RDangol
RDangol

Reputation: 189

SPARQL query - why is fetching distinct predicates so slow?

While I was exploring some SPARQL queries I noticed that fetching distinct predicates is extremely slow but no such issues while fetching subjects or objects.

I tested it with linkedgeodata and I ran the following queries at linkedgeodata's endpoint (SERVICE command not used in this case for obvious reasons), SPARQL playground and Apache Jena Fuseki server. The behavior was same. Can anyone help me understand the reason behind it?
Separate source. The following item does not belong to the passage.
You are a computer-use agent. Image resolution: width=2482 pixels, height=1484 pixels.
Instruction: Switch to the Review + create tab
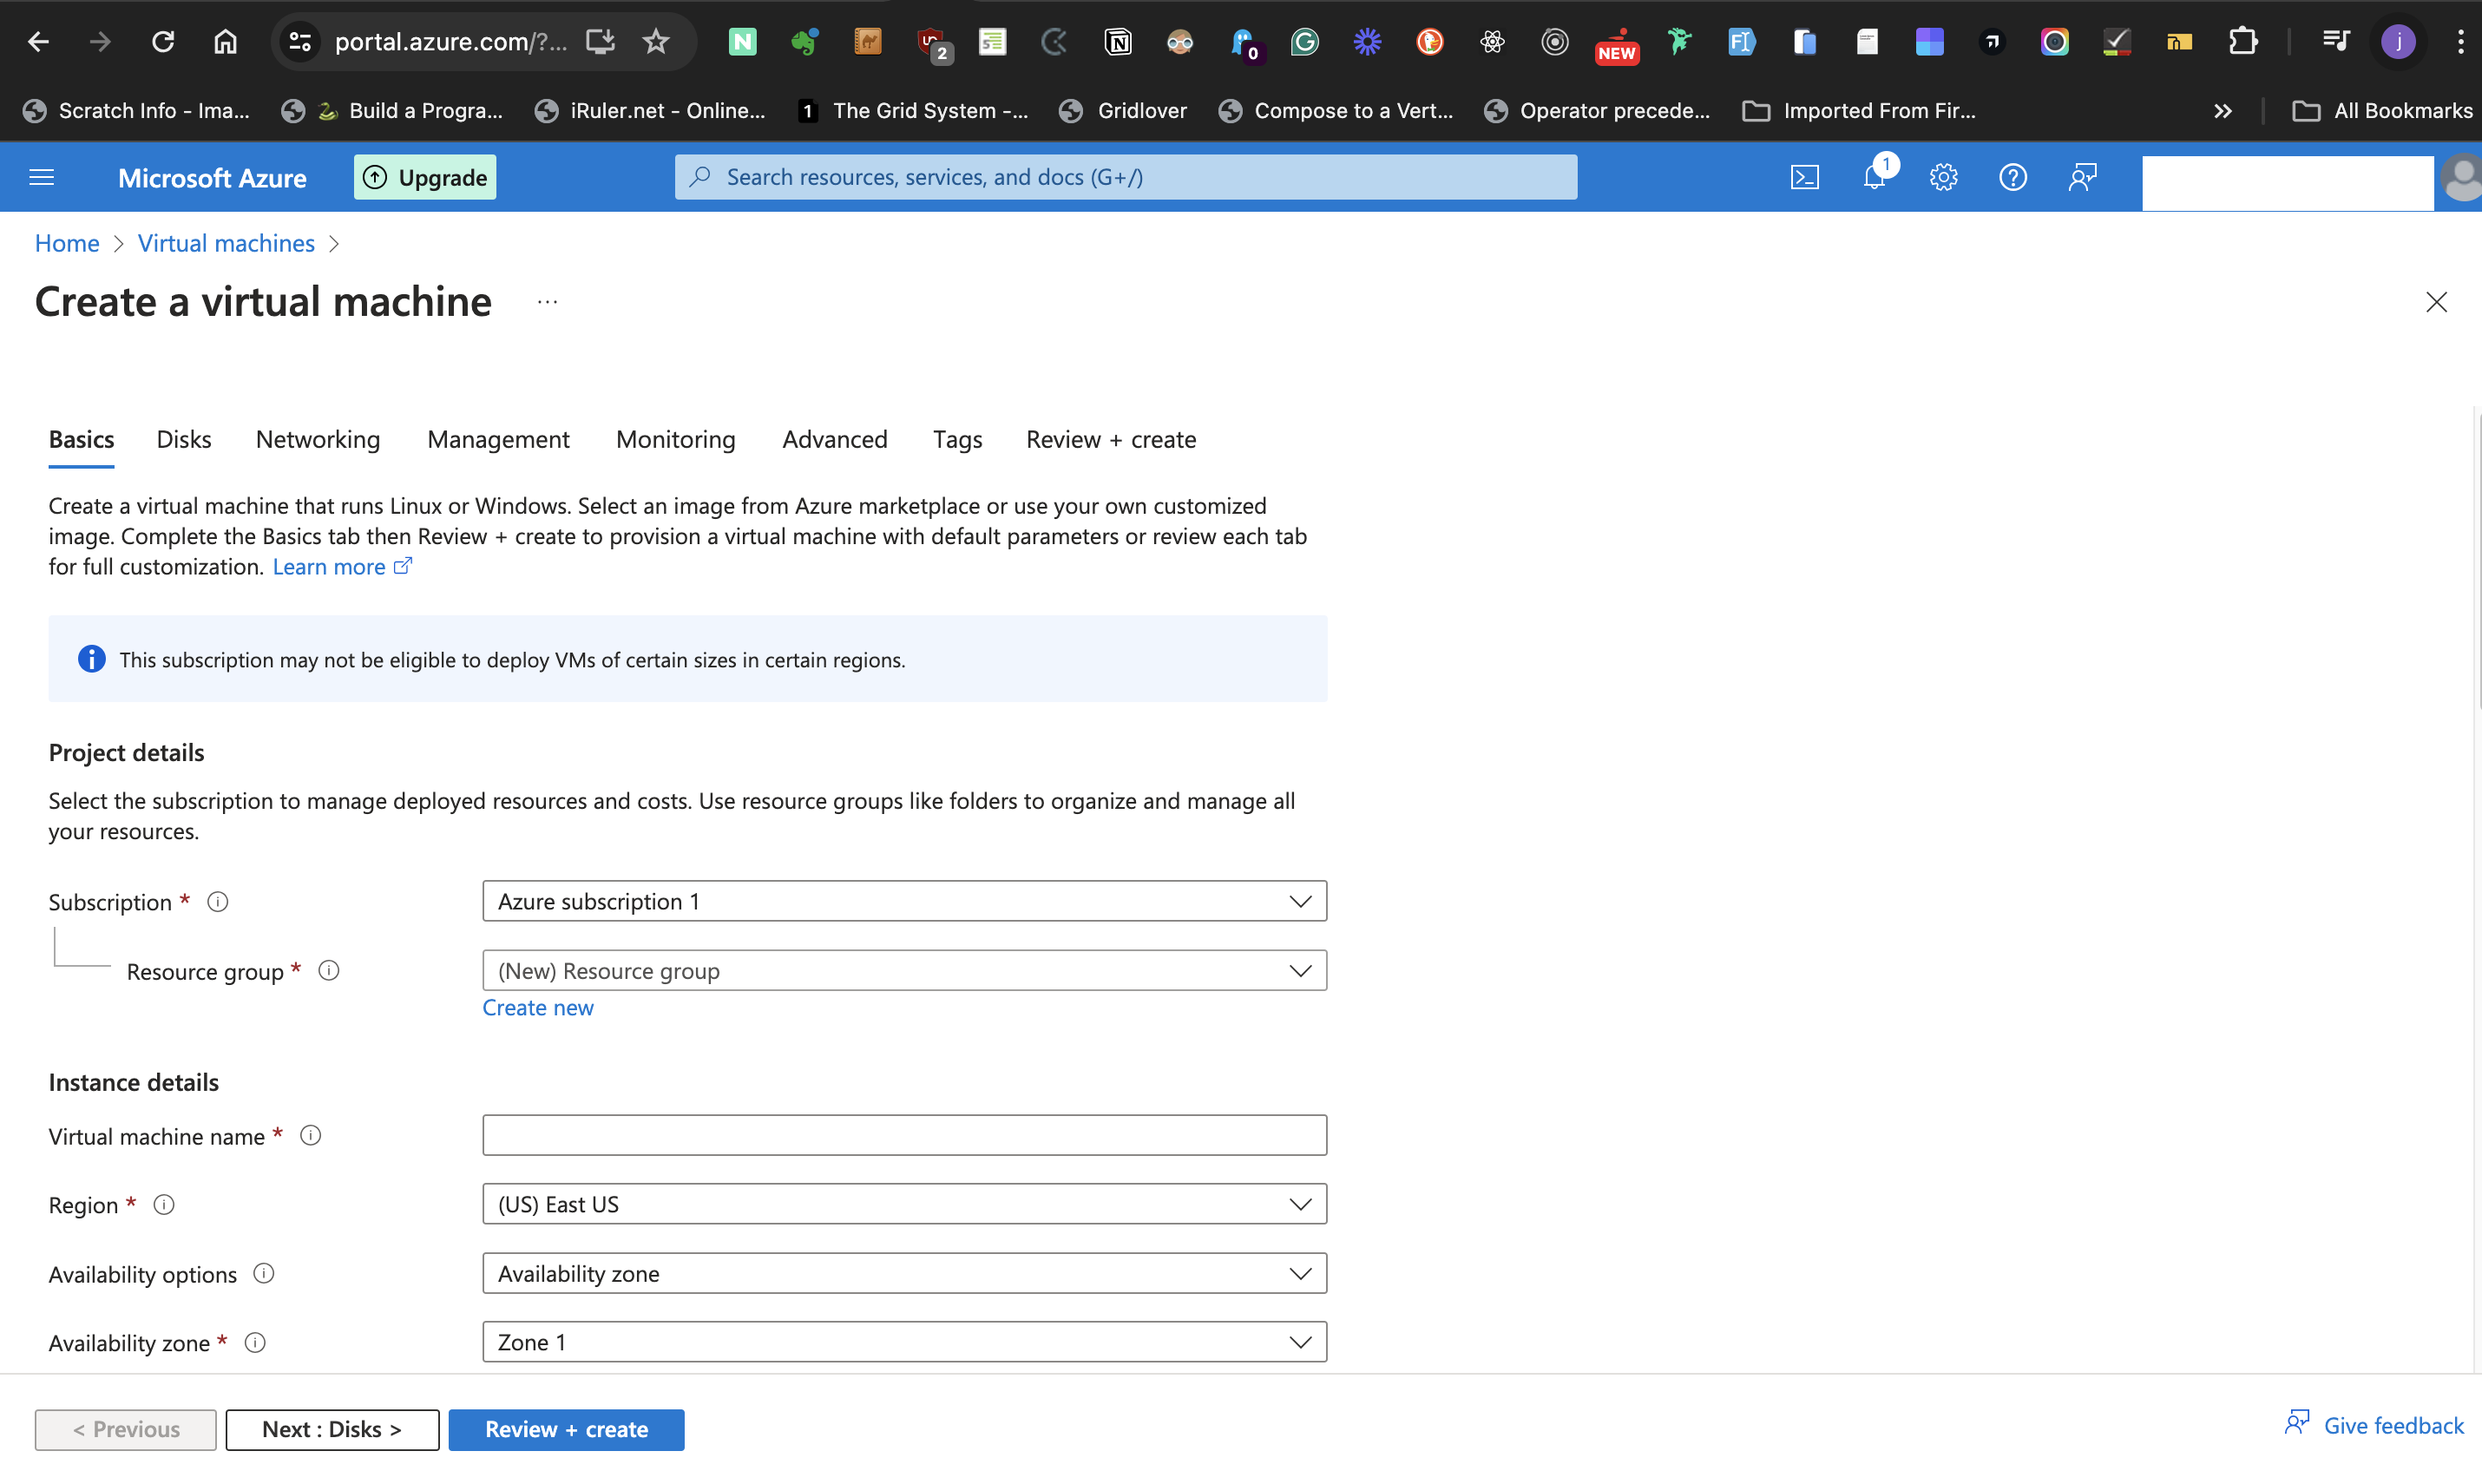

#selecting distinct subjects. Executes fast
SELECT * WHERE {
 SERVICE <http://linkedgeodata.org/sparql> {
 select distinct ?s
    where{
    ?s ?p ?o .        
    } limit 100
 }  
}

#selecting distinct predicates. VERY SLOW
SELECT * WHERE {
 SERVICE <http://linkedgeodata.org/sparql> {
 select distinct ?p
    where{
    ?s ?p ?o .        
    } limit 100
 }  
}

Upvotes: 3

Views: 717

Answers (1)

TallTed
TallTed

Reputation: 9444

Answered in comments by @AKSW; rephrased a bit here --

Usually, the schema of a dataset comprises many fewer triples than hold the instance data; i.e., there are some properties and classes, but many more triples that use each of those classes and properties.

Your query has to iterate over the triples in the dataset until enough predicates have been found (i.e., until the LIMIT is reached). This can even result in scanning the whole dataset if there are fewer predicates than your LIMIT (fewer than 100, here).

LinkedGeoData has a fairly small number of properties (~1,805; see query text and live result [takes approximately 3 minutes]) and a fairly large number of triples (~1,384,887,592; see query text and live result [takes approximately 1 minute]), thus, your second query will be much slower.

A predicate index would certainly speed up this query; it's just not a default index in Virtuoso databases, because it wouldn't provide much benefit in most common scenarios (which this query is not). We discuss our default "3+2" indexing scheme, and how to add some additional sometimes-valuable indexes, in the documentation.